The topsoil was saved and spread following construction. Small dips and piles of soil were placed randomly in the wetland to restore pit and mound topography. The piles vary in size and height and were not compacted so they will grow aquatic plants and trees. Logs, branches, and leaves were added to the wetland to improve habitat for wildlife.
Exposed soils were sown to wheat and mulched with wheat straw. Slopes are kept gradual, and the wetland basin is using a low profile to maintain overland flow.
Contracting & Supplies
Scott and Ritter, Inc. the awarded general contractor for the whole HFH project, donated the excavator and operator to complete the pond.
A synthetic liner was used to build the wetland, as neither groundwater or clay soils are present on the site. The liner is a PVC, 30-mil, fish-grade & aquatic safe, one piece and factory seamed.

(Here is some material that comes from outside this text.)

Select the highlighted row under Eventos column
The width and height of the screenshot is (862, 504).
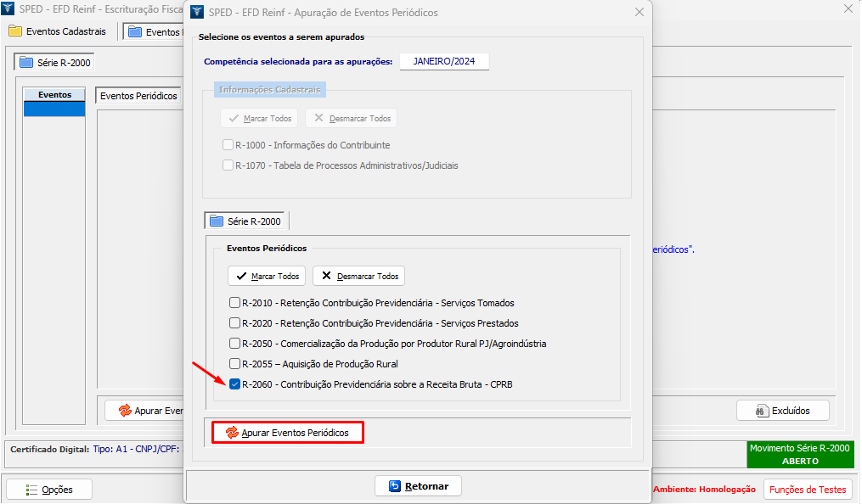(x=54, y=109)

Geo-textile pads were needed to protect the liner. The geo-textile pads are 8-ounce weight, fish-grade and aquatic safe, one piece according to measurements. One was placed under and another over the liner before it was covered with soil. No heavy equipment was allowed to travel over the liner and geo-textile pads. The synthetic liner and geo-textile pads were purchased and sent from Fabseal Industrial Liners, Inc. in Shawnee, OK.
Smooth landscape spikes, 12-inches long, were used for anchoring the top edge of the liners.

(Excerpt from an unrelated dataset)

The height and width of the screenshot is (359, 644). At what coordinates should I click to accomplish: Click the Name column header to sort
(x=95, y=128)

Wheat was sown on exposed soils the same day the wetland was completed for controlling erosion. A rain came in that night and saturated the seeds and soil and we had grass the following week. Do not use rye or oats; wheat works best and is non-invasive.
To reduce erosion and to increase plant survival, the outer areas of exposed soil were covered with a layer of wheat straw. Do not use hay as it contains too many weeds that can be difficult to control later.
An assortment of potted native aquatic plants were purchased from GROWILD in Fairview, TN at their fall sale October 20, 2012.
On October 25, 2012, Robin Hume and Nancy Givens planted: Hibiscus coccinea, Solidago patula, Caltha palustris, Helianthus angustifolius, Iris fulva, Cephalanthus occidentalis, and Ludwigia. For more information about the plants used in the vernal pond, click here.
For a five minute slideshow of the vernal pond installation, click here.
For a larger view of the pictures, click the picture.
The wetland was marked by using colored plastic ribbons. The first scoop of soil is removed for the installation of the pond.
The soil was shaped into a shallow basin to establish a small wetland approximately 30-feet in diameter.
The first layer of Geo-textile pad is laid to protect the liner from punctures occurring from underneath.
Some large woody debris was placed in the pond from the surrounding tree line to discourage vehicle traffic, and to provide habitat for amphibians, reptiles, mammals, and birds.